Supports Open Access

All three of my regular readers will know this blog’s commitment Open Access, not just in education (OER), not just in collaboration between institutions, but in Open Access to research as well.  Lingua is one of the foremost journals in the Linguistics community, and published by Elsevier.  Laughably, the website sports the label Supports Open Access.  The editors protested Elsevier’s policies on pricing and requested that it convert the journal to an open-access publication that would be free online under a collective of editors.  Elsevier refused.  Lingua’s entire Board and editors have now resigned in protest at Elsevier’s policies.  They plan to start a new open-access journal.  Peter McPherson, President of the Association of Public and Land-Grant Universities put the issues well from a US perspective:

As publishers have merged and become more powerful, universities are often paying more for publishers’ markups. The federal government makes massive investments in researchers, staff and facilities to advance knowledge; publishers do not. Universities similarly make big investments in research. University faculty generally are the authors, editors and reviewers of the articles coming out of that research. To get their articles published, faculty usually must transfer significant copyrights to the publishers. Then the publishers sell back to the universities the very content they as a group produced, and at steadily higher subscription prices. The system is fundamentally broken.
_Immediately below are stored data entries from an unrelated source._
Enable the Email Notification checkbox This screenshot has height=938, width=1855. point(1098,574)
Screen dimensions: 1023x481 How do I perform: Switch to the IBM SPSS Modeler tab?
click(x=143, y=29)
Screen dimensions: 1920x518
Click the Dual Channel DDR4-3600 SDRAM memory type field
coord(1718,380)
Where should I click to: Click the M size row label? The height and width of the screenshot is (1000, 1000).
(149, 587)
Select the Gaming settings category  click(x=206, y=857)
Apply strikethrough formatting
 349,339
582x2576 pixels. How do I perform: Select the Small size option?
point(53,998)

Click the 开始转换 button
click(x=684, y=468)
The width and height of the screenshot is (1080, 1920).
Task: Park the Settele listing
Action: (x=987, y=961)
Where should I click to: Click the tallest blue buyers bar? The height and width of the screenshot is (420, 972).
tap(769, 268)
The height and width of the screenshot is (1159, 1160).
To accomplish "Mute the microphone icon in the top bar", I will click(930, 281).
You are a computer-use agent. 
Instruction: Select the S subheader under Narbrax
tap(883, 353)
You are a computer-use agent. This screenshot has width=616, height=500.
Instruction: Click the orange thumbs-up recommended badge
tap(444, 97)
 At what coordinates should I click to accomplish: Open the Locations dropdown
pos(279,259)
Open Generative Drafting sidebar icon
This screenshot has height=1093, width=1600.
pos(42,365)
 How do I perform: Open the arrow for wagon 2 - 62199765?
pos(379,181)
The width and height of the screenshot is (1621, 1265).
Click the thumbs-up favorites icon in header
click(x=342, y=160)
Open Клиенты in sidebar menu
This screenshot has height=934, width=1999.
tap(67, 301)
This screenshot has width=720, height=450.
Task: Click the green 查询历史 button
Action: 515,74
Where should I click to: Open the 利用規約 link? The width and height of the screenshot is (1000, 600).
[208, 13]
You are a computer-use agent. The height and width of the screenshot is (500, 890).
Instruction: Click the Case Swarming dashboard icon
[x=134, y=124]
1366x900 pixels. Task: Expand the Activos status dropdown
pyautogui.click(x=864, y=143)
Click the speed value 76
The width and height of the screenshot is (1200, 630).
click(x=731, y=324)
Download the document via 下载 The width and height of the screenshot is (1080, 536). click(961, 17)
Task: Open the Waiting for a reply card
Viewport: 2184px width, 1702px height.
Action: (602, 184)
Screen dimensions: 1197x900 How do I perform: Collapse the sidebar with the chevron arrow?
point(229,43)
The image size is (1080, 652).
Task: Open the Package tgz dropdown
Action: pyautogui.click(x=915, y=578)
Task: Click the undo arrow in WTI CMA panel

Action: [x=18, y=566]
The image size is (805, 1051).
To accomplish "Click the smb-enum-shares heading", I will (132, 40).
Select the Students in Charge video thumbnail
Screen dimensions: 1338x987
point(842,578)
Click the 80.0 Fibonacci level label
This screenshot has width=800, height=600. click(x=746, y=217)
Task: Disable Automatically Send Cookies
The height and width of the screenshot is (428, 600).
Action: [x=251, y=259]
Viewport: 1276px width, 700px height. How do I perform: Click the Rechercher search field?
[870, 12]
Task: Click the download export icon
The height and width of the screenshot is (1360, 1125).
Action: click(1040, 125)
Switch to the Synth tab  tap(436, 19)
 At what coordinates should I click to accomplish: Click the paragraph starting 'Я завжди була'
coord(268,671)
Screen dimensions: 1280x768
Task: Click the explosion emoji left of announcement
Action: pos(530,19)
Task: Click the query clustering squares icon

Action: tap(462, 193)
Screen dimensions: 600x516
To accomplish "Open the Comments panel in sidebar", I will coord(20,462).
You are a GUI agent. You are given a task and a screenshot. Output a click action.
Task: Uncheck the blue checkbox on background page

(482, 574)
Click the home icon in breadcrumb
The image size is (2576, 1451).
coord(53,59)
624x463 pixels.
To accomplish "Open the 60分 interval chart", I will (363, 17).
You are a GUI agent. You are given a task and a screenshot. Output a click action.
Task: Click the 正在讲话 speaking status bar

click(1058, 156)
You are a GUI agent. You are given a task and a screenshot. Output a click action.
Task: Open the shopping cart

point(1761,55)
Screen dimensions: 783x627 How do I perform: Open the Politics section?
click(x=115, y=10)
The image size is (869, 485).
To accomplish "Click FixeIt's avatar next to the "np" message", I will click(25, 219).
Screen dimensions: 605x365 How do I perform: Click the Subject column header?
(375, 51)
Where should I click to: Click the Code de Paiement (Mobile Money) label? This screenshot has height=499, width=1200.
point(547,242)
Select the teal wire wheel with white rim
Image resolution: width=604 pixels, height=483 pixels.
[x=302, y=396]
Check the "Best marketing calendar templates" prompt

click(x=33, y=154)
Elsevier responded, and you might have thought that they’d get a very public statement of their position correct at first go, but no, it seems misrepresentation just goes with the corporate territory.  For a scathing analysis of Elsevier’s response see Martin Paul Eve’s blog posting. Discussing what’s sustainable (one of Elsevier’s key points), he writes:
They did, of course, make $1.1 billion profit in 2012 on a 36% profit rate. They have just established (correction: leased) new offices in the UK that include basketball courts for their staff, even as our university budgets here face a forecasted cut of 40%. So they may have a different idea, in the mind of shareholders, as to what “sustainable” actually means. I define it as: covering labour, technological and business costs necessary to publishing on a not-for-profit/charitable basis. Not paying for Elsevier to play basketball on our time.
Elsevier’s concept of sustainable is uniquely corporate.  As Martin stated in the last line of his post, ”what is “sustainable” for Elsevier is unsustainable for universities’.   The Open Access and Digital Scholarship blog at Imperial pointed out the parasitical nature of their business model:
John Ulmschneider, Librarian at the Virginia Commonwealth University, estimates that with current price increases the cost for subscription payments would “eat up the entire budget for this entire university in 20 years”. Partly in response to that, VCU has launched its own open access publishing platform.
Of course Elsevier is only the worst case.  As I point out in the six points at the foot of this post, all the major journal publishers are at it.  At a time when an entire nation’s universities have announced a boycott of Elsevier (even though as Stevan Harnad points out the Dutch government’s position is basically a Gold Access one and doesn’t go far enough), and where there is action from a journal’s entire academic staff (Lingua’s six editors, 31 editorial board members), where do you stand, if you’re an academic, on the issue of OA in research?  I’m with Brian Leiter: this needs to happen more.  It’s an example of neoliberalist, corporatist behaviour in the very midst of the university, and we allow it to flourish.  Coincidentally, the second issue of the European Journal of Law and Technology, edited by Abhilash Nair and me, is just out.  Our journal doesn’t have a label that says Supports Open Access.  Instead, we have a paywall of £0.00 to individuals, which for institutions rises to an eye-watering £0.00, while separate articles are downloadable at a prohibitive cost of £0.00, and your library can only purchase rights to it in a bundle of other OA journals such as our sister European Journal of Current Legal Issues at the rip-off sum of £0.00.  Scandalous.